Но кто не идет вверх, тот останавливается и так или иначе, рано или поздно начинает пренебрегать не только пророком Исайей, но и повелением Духа Святого, устами пророка глаголющего, и весь мир, все человечество призывающего к свободному, но непрерывному и неуклонному восхождению. Горе остановившемуся в этом богочеловеческом движении, ибо нет в нем места для покоя, для остановки и для перерыва, и всякий остановившийся на самом деле сползает вниз, словно на леднике оказывается; душа его замерзает, вера окостеневает от холода, а оттаивает уже в долине – ледник-то медленно сполз, побежали ручьи, ручьи превратились в реки, и вот понесло оледенелого в своей ревности столпника, принесло в долину, выкинуло на берег у императорского дворца, а столпник и не заметил. Он по-прежнему на горе Тайны себя представляет, хотя давно уже стоит у ступеней царской власти. И когда самоуглубление его закончится, когда завершится умозрительный его пост, и глянет он наверх, не примет ли он императора за Бога? Истинно святой человек не примет и не обманется. Но ведь не из одних святых людей состоит церковь православная.

Так, мне кажется, и случилось в византийском православии. От Люцифера очень берегли себя, да Веельзевул незаметно попутал. На Западе церковь сама устремилась к власти.

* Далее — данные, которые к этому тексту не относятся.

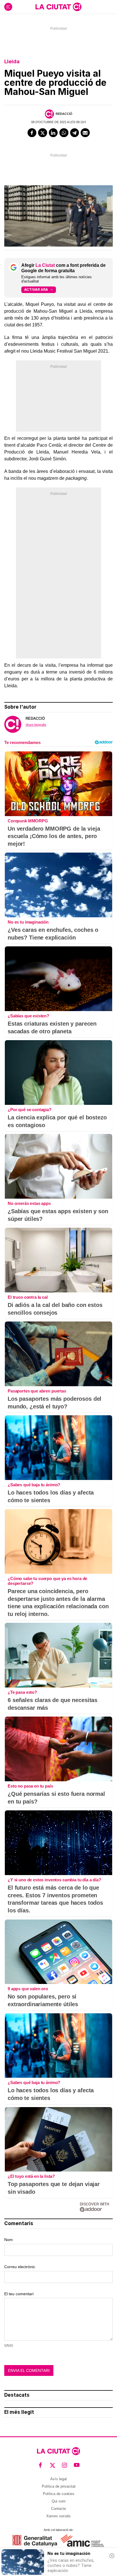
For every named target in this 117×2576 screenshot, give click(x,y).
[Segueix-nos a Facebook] (40, 2465)
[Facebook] (32, 132)
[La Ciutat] (58, 7)
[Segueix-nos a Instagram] (64, 2465)
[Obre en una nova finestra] (34, 2540)
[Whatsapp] (63, 132)
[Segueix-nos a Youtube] (76, 2465)
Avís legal (58, 2479)
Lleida (12, 61)
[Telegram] (74, 132)
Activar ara (36, 289)
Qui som (59, 2501)
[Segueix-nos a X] (52, 2465)
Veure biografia (36, 724)
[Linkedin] (53, 132)
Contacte (58, 2508)
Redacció (64, 113)
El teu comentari (19, 2294)
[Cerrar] (112, 2556)
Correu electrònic (19, 2266)
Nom (8, 2239)
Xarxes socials (58, 2516)
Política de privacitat (59, 2486)
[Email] (85, 132)
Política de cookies (58, 2494)
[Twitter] (42, 132)
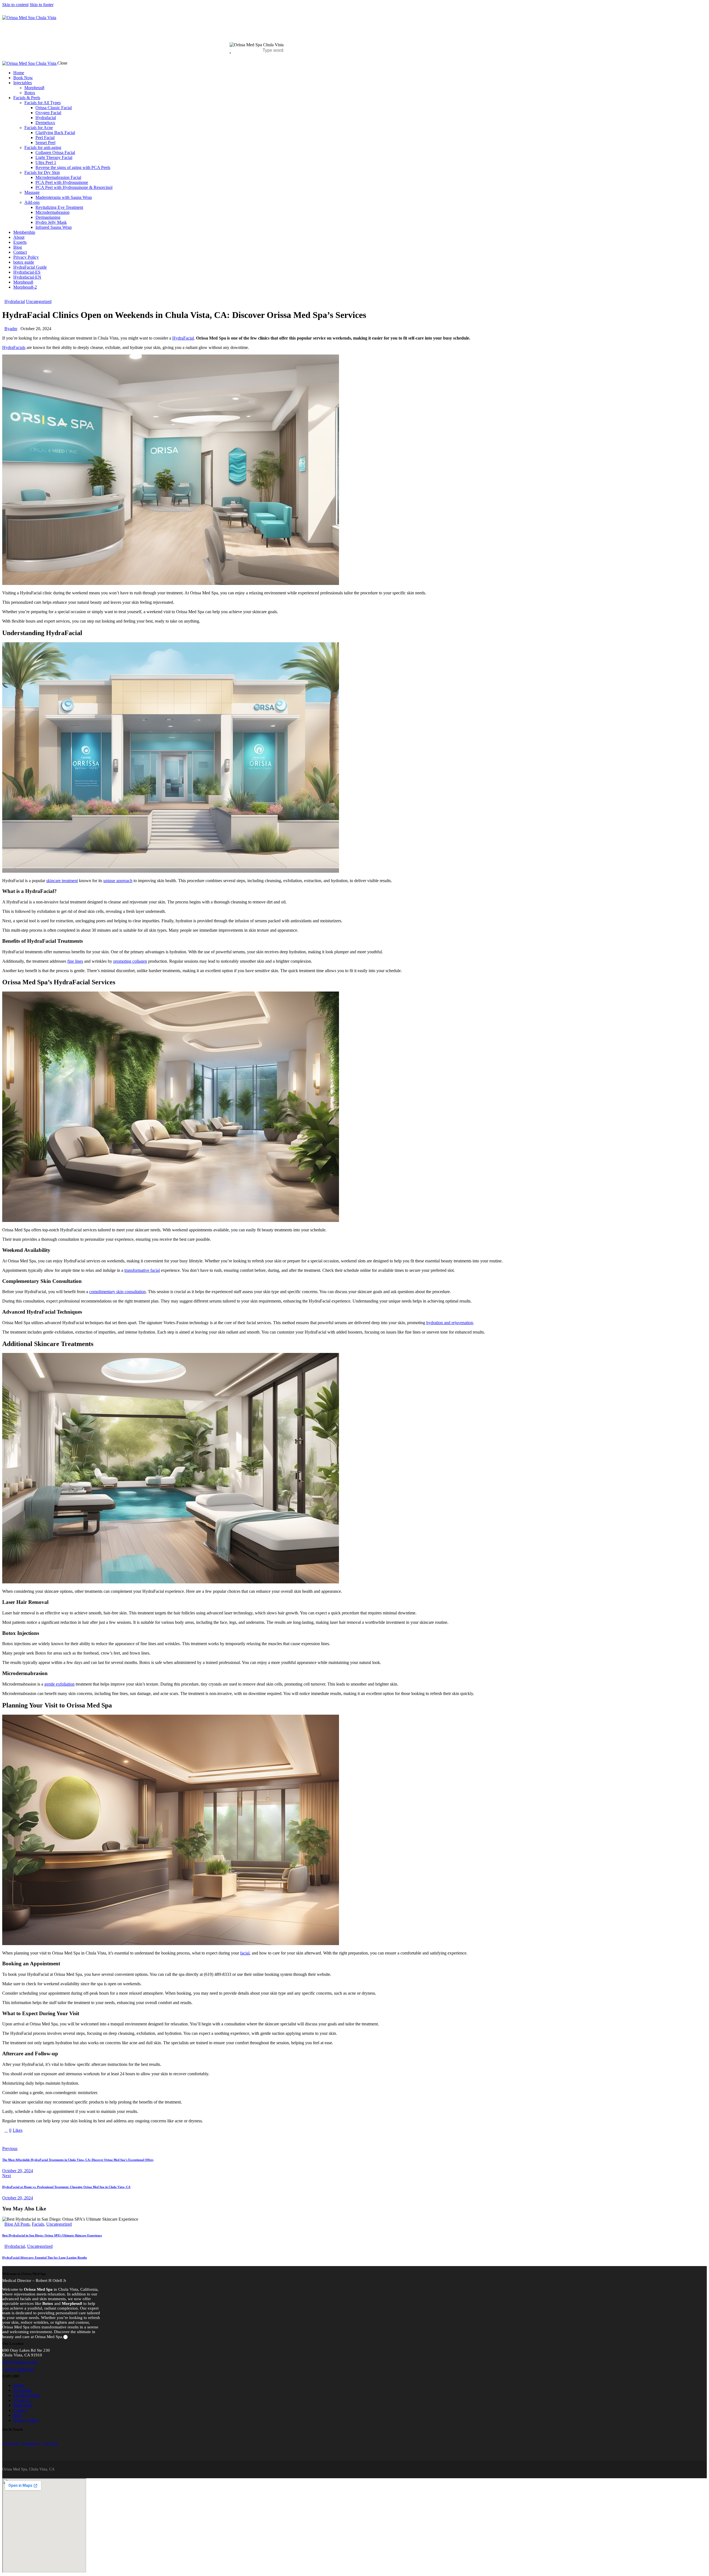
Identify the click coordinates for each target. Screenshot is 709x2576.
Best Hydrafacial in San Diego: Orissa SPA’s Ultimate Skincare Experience (52, 2235)
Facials (38, 2224)
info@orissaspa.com (20, 2362)
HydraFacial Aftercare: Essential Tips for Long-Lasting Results (44, 2257)
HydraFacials (13, 347)
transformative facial (142, 1270)
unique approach (117, 880)
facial (245, 1953)
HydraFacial (183, 338)
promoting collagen (130, 961)
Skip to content (15, 4)
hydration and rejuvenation (449, 1322)
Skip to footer (41, 4)
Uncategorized (39, 301)
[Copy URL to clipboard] (55, 2139)
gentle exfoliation (59, 1684)
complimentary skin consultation (117, 1291)
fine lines (75, 961)
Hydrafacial (14, 301)
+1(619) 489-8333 (18, 2369)
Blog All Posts (17, 2224)
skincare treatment (62, 880)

На Востоке церковных иерархов словно селевым потоком смыло с монастырских высот и принесло на константинопольский императорский двор. На Западе обожествили папу, на Востоке – императора. Вот и вся, собственно, разница при сути единой, Веельзевуловой.

«Весь строй христианской Византии представляет собою непримиренное раздвоение; с одной, стороны, мы видим здесь церковь как носительницу божественной стихии и истины Христовой, а с другой, полуязыческое общество и государство, основанное на римском праве», – пишет Соловьев. Но сам же себе и противоречит чуть позже: «вселенские патриархи в Константинополе… только тень великого имени, ибо они находятся вполне в руках светской власти, которая по произволу возводит и низвергает их, так что в действительности верховное управление Византийской Церковью принадлежит и всецело императорам…» Где ж тут раздвоение, когда всецело и безраздельно принадлежит? И совсем уж любопытное признание: «Основная черта восточного монашества заключалась в решительном предпочтении созерцательной жизни перед деятельностью… Аскетизм, указывающий такое созерцание как высшую и безусловную цель жизни, выражает собою не христианское, а древневосточное, преимущественно индийское воззрение». И как после этого утверждать, что Восток, дескать, не подпал ни одному из трех искушений, когда кесарю подчинились, а в области Тайны докатились аж до древневосточного и даже индийского мировоззрений?!